QUOTED TEXT —
□ □ □ □ □

Thinking about Cloud Computing
A few weeks ago I had a fascinating discussing with a guy about usages of cloud computing. Over the course of an hour, we covered quite a lot of very interesting options.
The traditional drive for using cloud computing is the desire to avoid having to manage your own infrastructure, and the problems that one have to face when dealing with expanding one's infrastructure. Being able to hand all of that to a 3rd party is a very attractive offer, especially if you feel like this 3rd party is someone that you can rely on to do better job in managing infrastructure than your own developers.
In general, developers are not IT professionals, and it shows. An additional benefit of having a 3rd party manage your infrastructure is that they tend to place limitations on the things that you do. These limitations are usually good thing, since they force you to design in a scalable manner.
Amazon's EC2 doesn't give you a persistence storage other than S3 and SimpleDB. This means that bringing up a new VM instance is extremely easy, and you have just increased your capacity. Same for Google's App Engine and the limitations it has.
Of course, that is just the common motive. The competitive price of cloud computing vs. the high cost of building your own data center (or hosting your servers in someone else's) is also a reason to move in that direction.
There are other scenarios, equally interesting, however, of using cloud computing.
Consider the case of a spike in traffic, you are running an online shop and is it a major holiday. You are likely to see a huge surge in traffic. Using your own data center would force you to build to the maximum expected capacity, which is often order of magnitude higher than your normal capacity. Using cloud computing, you can simply turn on additional instances on as needed basis.
But even that benefit was beaten to death. But what about this scenario?

□ □ □ □ □

MATERIAL PROVIDED —
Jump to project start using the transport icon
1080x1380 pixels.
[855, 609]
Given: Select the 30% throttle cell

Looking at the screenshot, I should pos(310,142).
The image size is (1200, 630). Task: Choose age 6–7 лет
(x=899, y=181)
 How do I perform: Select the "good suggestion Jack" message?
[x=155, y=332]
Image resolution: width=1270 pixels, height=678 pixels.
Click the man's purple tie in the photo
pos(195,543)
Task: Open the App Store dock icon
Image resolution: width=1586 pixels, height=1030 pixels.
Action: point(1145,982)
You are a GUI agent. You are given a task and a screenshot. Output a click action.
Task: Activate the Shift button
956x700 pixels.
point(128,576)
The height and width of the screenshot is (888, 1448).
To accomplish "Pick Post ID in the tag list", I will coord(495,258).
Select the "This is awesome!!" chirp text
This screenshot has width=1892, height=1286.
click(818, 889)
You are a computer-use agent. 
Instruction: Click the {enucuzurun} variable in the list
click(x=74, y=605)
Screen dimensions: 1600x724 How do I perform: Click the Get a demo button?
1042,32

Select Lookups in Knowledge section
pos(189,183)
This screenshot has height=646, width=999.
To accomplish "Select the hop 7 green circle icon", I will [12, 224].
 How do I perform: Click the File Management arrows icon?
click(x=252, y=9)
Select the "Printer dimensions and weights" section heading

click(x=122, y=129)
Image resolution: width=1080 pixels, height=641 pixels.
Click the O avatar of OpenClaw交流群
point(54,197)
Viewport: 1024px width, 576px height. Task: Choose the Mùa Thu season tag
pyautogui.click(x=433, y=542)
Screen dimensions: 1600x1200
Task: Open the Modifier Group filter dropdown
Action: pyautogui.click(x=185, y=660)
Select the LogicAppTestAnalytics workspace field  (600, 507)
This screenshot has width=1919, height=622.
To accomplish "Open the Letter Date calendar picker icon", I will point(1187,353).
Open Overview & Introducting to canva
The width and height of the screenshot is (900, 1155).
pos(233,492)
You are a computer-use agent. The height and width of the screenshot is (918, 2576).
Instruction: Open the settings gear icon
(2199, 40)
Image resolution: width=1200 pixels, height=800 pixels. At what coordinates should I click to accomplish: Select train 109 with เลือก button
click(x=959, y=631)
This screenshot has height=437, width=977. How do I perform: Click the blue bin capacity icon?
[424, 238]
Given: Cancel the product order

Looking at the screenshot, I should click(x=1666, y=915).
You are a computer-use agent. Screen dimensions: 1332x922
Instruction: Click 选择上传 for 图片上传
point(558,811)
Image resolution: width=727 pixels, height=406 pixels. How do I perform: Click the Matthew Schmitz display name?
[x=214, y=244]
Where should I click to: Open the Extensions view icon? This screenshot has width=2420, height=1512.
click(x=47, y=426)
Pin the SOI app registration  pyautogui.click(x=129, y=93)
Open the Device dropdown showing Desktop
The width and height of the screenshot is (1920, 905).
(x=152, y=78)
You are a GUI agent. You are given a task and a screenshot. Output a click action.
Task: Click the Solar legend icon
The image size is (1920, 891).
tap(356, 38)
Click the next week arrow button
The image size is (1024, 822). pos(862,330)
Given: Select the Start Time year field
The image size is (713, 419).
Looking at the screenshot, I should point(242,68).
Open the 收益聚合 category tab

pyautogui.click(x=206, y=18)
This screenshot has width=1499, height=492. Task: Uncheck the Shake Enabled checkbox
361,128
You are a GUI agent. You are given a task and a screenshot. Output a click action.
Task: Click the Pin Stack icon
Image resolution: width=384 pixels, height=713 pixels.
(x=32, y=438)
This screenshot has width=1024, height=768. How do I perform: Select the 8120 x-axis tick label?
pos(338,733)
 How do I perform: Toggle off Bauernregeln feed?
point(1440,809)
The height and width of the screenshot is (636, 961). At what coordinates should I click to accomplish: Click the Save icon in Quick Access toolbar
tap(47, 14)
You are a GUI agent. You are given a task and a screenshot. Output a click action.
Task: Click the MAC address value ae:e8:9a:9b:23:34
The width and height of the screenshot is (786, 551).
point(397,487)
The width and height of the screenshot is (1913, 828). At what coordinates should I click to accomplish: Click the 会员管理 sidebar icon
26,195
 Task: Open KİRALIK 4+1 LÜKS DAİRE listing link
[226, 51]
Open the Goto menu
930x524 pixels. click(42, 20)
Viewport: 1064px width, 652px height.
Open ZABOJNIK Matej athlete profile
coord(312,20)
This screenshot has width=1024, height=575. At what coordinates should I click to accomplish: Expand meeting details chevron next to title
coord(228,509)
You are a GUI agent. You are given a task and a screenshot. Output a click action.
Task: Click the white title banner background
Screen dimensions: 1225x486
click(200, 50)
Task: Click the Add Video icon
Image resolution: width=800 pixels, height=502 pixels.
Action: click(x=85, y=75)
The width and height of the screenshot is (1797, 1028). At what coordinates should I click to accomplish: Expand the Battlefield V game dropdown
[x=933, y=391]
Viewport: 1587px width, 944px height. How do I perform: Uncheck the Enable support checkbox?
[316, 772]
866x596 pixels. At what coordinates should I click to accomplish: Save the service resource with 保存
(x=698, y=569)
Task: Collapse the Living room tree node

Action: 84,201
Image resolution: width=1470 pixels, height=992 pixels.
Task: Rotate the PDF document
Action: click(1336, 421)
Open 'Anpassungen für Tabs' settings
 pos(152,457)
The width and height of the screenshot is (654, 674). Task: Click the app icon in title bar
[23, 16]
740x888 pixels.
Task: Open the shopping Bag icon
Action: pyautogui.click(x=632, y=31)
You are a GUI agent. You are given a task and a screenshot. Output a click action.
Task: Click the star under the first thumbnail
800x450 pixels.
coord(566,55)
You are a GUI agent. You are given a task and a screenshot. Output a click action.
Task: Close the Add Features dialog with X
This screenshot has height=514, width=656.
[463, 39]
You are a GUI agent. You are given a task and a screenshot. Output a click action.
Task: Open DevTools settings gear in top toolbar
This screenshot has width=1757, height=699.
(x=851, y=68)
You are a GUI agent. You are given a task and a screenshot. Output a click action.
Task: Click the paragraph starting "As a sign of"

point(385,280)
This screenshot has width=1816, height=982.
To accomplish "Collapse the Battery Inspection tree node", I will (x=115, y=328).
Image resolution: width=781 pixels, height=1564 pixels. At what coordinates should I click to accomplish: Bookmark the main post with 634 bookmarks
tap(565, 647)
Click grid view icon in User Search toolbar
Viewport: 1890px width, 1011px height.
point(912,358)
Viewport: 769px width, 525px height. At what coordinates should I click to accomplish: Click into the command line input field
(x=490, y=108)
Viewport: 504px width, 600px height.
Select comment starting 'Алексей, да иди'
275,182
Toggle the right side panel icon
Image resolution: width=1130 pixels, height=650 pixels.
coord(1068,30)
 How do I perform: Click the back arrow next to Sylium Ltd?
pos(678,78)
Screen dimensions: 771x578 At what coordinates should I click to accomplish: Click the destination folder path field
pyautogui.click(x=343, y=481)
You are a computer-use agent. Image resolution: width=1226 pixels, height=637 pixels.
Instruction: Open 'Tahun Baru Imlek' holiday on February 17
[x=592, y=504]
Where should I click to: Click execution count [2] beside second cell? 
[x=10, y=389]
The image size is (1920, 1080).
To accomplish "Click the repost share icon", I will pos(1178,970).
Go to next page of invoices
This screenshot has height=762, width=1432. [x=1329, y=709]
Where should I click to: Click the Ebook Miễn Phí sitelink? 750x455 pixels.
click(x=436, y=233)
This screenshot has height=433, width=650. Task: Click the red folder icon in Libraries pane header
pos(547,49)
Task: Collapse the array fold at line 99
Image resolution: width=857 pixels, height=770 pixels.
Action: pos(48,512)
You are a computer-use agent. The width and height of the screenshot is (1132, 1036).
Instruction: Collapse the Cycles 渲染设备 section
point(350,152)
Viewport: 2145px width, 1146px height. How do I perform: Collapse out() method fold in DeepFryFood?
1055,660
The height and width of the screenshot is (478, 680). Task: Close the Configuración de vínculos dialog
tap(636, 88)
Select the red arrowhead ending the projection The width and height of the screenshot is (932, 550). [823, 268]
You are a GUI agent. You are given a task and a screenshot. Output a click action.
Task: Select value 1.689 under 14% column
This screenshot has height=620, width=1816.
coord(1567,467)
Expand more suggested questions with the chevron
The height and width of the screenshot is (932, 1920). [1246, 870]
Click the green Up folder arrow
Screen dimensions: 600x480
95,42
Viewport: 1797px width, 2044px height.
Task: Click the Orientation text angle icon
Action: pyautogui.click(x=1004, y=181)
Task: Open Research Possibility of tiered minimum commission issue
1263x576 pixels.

□ □ □ □ □

GIVEN PROBLEM 1 —
In the cloud computing text, what persistent storage does Amazon's EC2 provide?
GIVEN PROBLEM 2 —
Copy the cloud computing text between "Consider the case" and "as needed basis.", inclusive.
GIVEN PROBLEM 3 —
Translate this sentence from the cloud computing text into Spanish: "In general, developers are not IT professionals, and it shows."

WRITTEN REPLY 1 —
Only S3 and SimpleDB.

WRITTEN REPLY 2 —
Consider the case of a spike in traffic, you are running an online shop and is it a major holiday. You are likely to see a huge surge in traffic. Using your own data center would force you to build to the maximum expected capacity, which is often order of magnitude higher than your normal capacity. Using cloud computing, you can simply turn on additional instances on as needed basis.

WRITTEN REPLY 3 —
En general, los desarrolladores no son profesionales de TI, y se nota.